A package of amendments to the landmark US healthcare reform law, which extends coverage to 32 million more Americans, has passed its final Congress vote.
The US House of Representatives backed amendments by 220 votes to 207. The vote was needed after a number of Republican objections.
The Senate earlier voted for the package by 56-43. Two points, which Democrats say are minor, were deleted.
President Barack Obama has already signed the main bill into law.
He will now be able to apply a final signature, which is expected within days.
The BBC's Richard Lister in Washington says that in recent days Democrats have begun to seize back control of the healthcare argument, and opinion polls suggest that more Americans now believe this reform is a good idea.
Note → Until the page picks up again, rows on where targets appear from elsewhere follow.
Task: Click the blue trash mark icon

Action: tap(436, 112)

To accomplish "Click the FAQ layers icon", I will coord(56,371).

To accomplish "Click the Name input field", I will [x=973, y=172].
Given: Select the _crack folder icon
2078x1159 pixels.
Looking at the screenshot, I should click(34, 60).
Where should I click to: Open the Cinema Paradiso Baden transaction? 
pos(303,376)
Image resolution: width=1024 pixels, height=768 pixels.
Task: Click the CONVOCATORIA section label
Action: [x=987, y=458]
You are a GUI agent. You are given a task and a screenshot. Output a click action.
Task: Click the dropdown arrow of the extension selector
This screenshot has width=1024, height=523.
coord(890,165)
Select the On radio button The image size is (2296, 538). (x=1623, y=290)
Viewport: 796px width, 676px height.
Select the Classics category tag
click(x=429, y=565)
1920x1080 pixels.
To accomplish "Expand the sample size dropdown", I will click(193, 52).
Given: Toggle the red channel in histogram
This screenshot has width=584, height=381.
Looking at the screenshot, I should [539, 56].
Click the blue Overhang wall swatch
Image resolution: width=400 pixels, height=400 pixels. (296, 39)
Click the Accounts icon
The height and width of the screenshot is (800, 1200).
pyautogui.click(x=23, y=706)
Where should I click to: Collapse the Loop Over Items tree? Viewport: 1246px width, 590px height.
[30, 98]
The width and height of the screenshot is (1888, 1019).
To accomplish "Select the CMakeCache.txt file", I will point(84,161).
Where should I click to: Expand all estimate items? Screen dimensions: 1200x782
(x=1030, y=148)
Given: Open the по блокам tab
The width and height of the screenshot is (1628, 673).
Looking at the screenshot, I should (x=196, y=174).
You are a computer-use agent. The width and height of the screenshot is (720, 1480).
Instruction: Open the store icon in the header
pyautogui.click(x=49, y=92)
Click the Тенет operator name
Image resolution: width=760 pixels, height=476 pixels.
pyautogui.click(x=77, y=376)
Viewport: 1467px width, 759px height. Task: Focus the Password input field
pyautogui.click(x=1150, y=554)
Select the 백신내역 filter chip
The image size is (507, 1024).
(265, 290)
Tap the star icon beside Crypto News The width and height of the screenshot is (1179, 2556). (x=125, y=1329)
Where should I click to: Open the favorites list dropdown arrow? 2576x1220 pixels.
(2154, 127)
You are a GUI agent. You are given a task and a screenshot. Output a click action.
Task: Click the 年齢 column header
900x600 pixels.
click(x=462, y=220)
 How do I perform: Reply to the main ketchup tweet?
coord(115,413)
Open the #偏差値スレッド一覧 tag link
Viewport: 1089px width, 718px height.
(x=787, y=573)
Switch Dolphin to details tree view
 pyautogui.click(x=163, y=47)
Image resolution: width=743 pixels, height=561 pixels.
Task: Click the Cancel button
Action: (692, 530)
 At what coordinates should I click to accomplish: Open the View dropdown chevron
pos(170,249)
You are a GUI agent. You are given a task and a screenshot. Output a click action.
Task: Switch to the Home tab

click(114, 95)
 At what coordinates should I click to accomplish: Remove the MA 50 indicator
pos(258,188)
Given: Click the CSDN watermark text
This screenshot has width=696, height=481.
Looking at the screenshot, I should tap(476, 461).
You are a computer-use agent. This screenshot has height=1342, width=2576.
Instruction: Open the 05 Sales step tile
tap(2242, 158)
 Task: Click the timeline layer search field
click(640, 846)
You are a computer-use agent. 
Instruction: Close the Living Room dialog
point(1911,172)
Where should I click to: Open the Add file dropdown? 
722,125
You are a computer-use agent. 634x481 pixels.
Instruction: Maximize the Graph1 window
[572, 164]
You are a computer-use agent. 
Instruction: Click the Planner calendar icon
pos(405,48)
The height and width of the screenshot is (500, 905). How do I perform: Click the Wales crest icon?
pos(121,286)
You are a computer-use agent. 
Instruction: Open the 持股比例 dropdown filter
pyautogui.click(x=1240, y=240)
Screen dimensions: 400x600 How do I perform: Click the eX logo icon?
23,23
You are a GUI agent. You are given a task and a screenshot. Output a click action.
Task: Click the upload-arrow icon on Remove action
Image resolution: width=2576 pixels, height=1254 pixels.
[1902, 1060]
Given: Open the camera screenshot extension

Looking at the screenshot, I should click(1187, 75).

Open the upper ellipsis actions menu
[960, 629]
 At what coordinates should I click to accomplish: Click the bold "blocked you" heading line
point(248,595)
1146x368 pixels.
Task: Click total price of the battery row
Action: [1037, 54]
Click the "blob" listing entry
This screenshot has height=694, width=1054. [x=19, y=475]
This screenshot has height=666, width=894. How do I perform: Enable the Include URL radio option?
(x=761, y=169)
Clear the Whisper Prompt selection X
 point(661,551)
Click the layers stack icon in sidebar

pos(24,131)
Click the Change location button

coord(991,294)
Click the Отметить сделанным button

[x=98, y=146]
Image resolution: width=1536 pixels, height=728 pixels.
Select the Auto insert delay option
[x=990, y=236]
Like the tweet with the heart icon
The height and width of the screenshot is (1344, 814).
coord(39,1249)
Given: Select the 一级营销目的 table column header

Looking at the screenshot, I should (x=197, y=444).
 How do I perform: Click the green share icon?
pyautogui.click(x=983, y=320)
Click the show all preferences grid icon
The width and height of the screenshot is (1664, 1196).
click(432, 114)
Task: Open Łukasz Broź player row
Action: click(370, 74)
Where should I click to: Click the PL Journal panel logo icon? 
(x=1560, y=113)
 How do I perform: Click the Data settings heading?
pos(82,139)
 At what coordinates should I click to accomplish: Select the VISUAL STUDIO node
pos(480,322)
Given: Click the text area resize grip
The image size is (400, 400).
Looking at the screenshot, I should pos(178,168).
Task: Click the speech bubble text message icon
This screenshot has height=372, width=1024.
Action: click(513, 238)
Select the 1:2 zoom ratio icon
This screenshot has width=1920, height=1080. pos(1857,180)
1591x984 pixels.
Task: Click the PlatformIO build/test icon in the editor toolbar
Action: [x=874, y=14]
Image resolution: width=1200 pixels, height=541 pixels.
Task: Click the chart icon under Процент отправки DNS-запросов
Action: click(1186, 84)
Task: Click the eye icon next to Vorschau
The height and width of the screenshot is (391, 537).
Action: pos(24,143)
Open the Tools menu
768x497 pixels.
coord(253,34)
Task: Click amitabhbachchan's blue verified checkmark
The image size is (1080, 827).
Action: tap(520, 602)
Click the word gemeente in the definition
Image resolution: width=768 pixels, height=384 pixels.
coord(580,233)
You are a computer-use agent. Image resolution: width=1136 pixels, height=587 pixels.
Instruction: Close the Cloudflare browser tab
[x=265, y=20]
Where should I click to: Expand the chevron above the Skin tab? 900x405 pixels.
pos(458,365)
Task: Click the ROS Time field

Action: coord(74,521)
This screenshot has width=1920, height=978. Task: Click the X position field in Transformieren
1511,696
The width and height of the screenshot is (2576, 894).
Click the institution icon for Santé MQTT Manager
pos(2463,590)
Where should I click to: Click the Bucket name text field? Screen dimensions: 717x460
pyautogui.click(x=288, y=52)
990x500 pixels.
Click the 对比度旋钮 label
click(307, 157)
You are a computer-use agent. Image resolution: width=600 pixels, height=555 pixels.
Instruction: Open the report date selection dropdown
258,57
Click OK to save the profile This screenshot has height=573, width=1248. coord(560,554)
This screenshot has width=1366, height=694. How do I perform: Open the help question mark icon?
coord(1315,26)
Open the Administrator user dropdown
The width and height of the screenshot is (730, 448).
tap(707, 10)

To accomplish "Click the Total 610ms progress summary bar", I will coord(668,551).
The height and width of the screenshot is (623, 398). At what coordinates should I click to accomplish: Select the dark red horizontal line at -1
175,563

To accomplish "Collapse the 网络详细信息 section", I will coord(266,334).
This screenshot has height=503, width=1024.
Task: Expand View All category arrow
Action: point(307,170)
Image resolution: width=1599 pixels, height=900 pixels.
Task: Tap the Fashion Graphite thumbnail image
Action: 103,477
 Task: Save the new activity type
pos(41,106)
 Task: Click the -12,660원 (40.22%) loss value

However, he says, Republicans are threatening to reform or repeal this legislation should they gain control in the mid-term elections in November.
On Thursday, President Obama responded to that challenge, saying: "I welcome that fight."
He was speaking during a visit to Iowa, as he embarked on a campaign to sell the new programme to the American public.
Senate Republican leader Mitch McConnell said: "Republicans... will continue to fight until this bill is repealed and replaced with commonsense ideas that solve our problems without dismantling the healthcare system we have and without burying the American dream under a mountain of debt."
Mr Obama signed the healthcare bill into law without delay after the previous House vote on Sunday, as he did not need to wait for the Senate and House votes on Thursday.
Those votes were on amendments submitted under a process known as budget reconciliation. The amendments have to relate to budgetary rather than policy issues.
On Wednesday, Senate Republicans submitted 30 amendments - which were all rejected by Democrats during a marathon overnight voting session.
However, Senate parliamentarian Alan Frumin upheld two Republican challenges on points of order under budget reconciliation rules, Senate Democratic aides said.
Jim Manley, spokesman for Senate Majority Leader Harry Reid, said: "After hours of trying to find a way to block this, they (Republicans) found two relatively minor provisions that are violations of Senate procedure which means we're going to have to send it back to the House."
The House vote brought an end to a process the president had labelled "a year of debate and a century of trying".
After Sunday's vote, some supporters of the bill had received threats and abusive messages, prompting them to call police and the FBI.
Democratic House Majority Leader Steny Hoyer said more than 10 Democratic politicians had reported incidents some of which he described as "very serious".
Republicans accused Democrats of playing politics with the threats.
"By ratcheting up the rhetoric, some will only inflame these situations to dangerous levels. Enough is enough. It has to stop," said House Republican Whip Eric Cantor.
Two Republican politicians have said they too were threatened.